## Extract
+--

Top Ten Perils of Freelancing and Working From Home


In the dead of Chicago’s punishing winters, I am reminded of the many occupational hazards of being a freelancer. In no particular order:

10. Yolander Prinzel nailed it with her post about the freelance life, As A Freelance Writer, I Notice My Ass Often Hurts. Too true!

9. If you write for too long while stretched out on the couch, you can forget where you are, stand up too quickly and entangle your feet on the laptop’s power cable. If you have children nearby, they will learn new vocabulary. That’s one reason why I’ll never have kids. The self-censor feature is absent from my brain.

8. Scotch just doesn’t taste as good at 9AM as it does at 6PM.

7. Everybody calls you at 11AM to ask “What are you doing?”. Well, gee. What are YOU doing? I’m earning a living over here.

6. Working from home means instant access to all that ice cream. You know how it goes. You buy it on Tuesday, it’s gone by Saturday.

5. More brain cells die every time I forget to turn off the news and Maury Povitch comes on the television. The damage continues until I can stop writing and editing long enough to turn it off. Daytime television is like radiation. You should only be exposed to so much, otherwise you develop horrible diseases.

+--

Collection entries
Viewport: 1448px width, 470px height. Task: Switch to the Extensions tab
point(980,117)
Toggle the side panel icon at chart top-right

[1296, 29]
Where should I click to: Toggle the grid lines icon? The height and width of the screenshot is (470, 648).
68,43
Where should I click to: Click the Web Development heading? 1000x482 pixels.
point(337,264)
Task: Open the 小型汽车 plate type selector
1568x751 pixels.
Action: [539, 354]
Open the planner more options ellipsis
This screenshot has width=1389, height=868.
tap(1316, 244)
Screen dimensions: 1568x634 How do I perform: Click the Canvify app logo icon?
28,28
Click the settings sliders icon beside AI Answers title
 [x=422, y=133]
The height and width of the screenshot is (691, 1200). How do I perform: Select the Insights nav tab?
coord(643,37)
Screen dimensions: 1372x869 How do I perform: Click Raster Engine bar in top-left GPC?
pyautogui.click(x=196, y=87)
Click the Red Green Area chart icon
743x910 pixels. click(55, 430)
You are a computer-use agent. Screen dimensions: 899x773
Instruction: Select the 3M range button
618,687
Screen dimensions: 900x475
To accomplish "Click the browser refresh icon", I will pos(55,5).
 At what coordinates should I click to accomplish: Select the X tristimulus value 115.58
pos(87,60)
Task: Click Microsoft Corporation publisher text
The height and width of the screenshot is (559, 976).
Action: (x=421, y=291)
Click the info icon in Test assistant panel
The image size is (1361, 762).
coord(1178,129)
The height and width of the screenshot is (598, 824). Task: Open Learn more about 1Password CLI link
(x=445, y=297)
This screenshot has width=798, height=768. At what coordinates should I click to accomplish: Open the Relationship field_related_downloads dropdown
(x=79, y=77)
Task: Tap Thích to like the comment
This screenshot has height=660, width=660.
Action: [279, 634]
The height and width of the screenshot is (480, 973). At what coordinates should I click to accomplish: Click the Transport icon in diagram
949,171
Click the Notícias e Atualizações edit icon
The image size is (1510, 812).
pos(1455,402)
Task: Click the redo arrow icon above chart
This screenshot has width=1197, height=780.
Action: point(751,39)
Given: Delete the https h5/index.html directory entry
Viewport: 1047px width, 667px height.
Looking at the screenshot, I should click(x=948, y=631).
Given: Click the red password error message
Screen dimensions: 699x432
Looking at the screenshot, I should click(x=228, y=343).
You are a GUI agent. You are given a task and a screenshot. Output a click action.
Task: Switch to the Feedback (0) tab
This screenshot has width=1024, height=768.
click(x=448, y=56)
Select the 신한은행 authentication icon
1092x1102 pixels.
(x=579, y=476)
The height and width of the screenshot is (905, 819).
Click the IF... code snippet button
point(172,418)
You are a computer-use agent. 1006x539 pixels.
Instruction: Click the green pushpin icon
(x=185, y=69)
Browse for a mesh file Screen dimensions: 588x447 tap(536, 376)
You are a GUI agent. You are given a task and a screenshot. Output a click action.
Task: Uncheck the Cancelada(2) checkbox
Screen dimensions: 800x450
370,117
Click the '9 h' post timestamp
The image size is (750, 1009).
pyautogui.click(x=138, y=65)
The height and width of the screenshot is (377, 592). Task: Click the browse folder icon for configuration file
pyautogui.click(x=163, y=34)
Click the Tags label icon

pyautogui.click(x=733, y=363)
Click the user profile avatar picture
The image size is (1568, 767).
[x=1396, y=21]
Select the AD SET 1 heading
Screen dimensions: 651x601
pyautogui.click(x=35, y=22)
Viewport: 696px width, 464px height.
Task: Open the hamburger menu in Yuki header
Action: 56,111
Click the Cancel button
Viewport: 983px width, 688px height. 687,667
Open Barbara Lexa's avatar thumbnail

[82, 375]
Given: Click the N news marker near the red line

+--

## Exercise aim
In the freelancing perils list, whose winters does the writer mention at the start? The records above come from a separate source unrelated to the freelancing perils list.

## Result of this exercise
Chicago's winters.